Самая глубокая пропасть между двумя людьми образуется в случае различного понимания смысла и степеней чистоплотности. Тут ничего не поделаешь — к чему вся добросовестность и взаимная польза, к чему обоюдная добрая воля, если они «не могут выносить запах друг друга»! Высший инстинкт чистоплотности ставит одержимого им человека в чрезвычайно странное и опасное положение одиночества, похожее на одиночество святого: ибо высшее одухотворение названного инстинкта есть именно святость. Познание неописуемой полноты счастья, доставляемого купаньем, страсть и жажда, постоянно влекущая душу от ночи к утру и от мрачного, от «скорби», к светлому, сияющему, глубокому, утончённому — насколько такое влечение выделяет людей — ибо это влечение благородное, — настолько же оно и разобщает их. Сострадание святого есть сострадание к грязи человеческого, слишком человеческого. А есть такие ступени и высоты, на которых самое сострадание он ощущает осквернением, грязью...

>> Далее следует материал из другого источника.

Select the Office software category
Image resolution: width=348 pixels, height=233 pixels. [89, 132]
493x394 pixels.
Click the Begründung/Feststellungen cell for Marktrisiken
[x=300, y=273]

Признаки аристократичности: никогда не помышлять об унижении наших обязанностей до обязанностей каждого человека; не желать передать кому-либо свою ответственность, не желать делиться ею; свои преимущества и пользование ими причислять к своим обязанностям.
Человек, стремящийся к великому, смотрит на каждого встречающегося ему на пути либо как на средство, либо как на задержку и препятствие — либо как на временное пристанище. Свойственная ему высокопробная доброта к ближним может проявиться лишь тогда, когда он достигнет своей вершины и станет господствовать. Нетерпение, сознание, что до тех пор он обречён на беспрерывную комедию — ибо даже война есть комедия и скрывает нечто, как всякое средство скрывает цель, — это сознание постоянно портит его обхождение: такие люди знают одиночество и всё, что в нём есть самого ядовитого.